WHAT TO DO: Every line below must be copied as written, except for pictures.

RECORDS TO PROCESS:
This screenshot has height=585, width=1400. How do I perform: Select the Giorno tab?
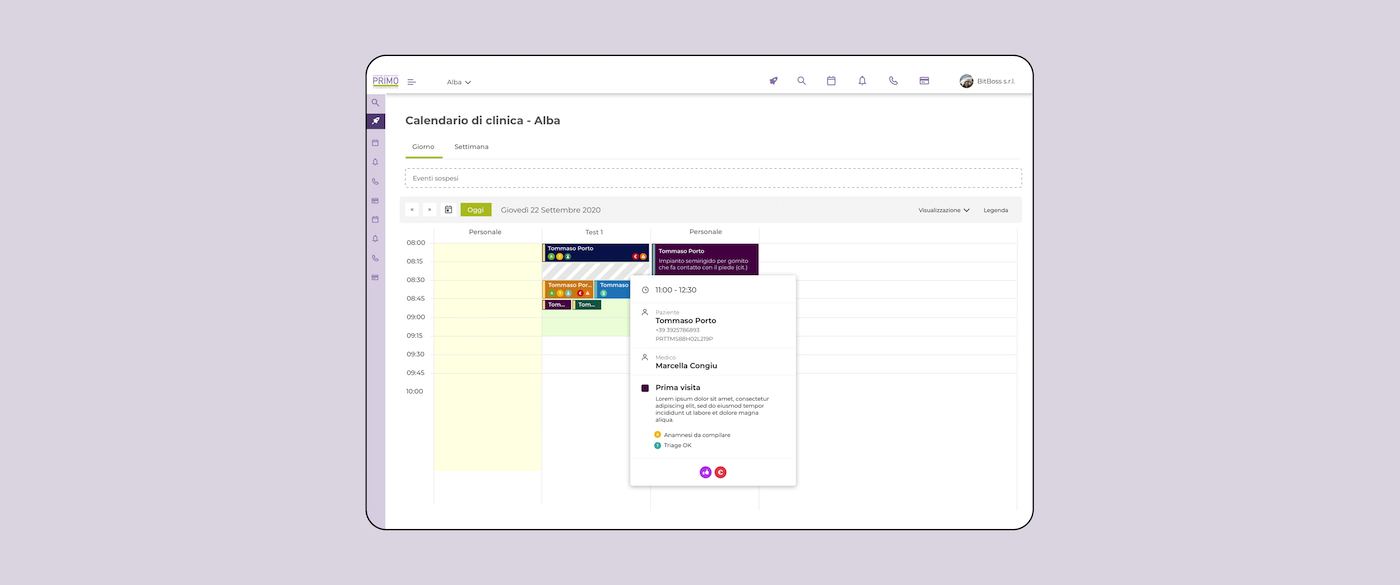click(x=423, y=147)
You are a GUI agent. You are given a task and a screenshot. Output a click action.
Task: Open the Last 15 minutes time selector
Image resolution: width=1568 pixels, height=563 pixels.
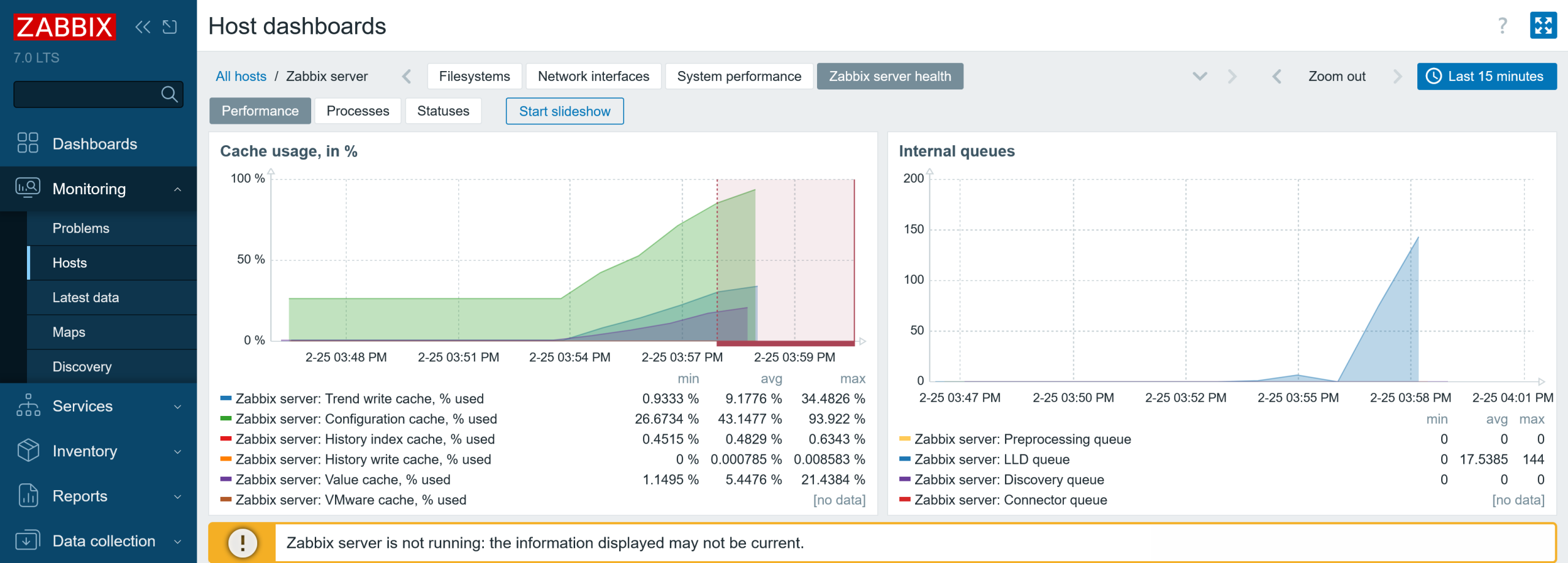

TASK RESPONSE:
This screenshot has height=585, width=1400. How do I perform: Select the Giorno tab?
click(x=423, y=147)
You are a GUI agent. You are given a task and a screenshot. Output a click action.
Task: Open the Last 15 minutes time selector
Image resolution: width=1568 pixels, height=563 pixels.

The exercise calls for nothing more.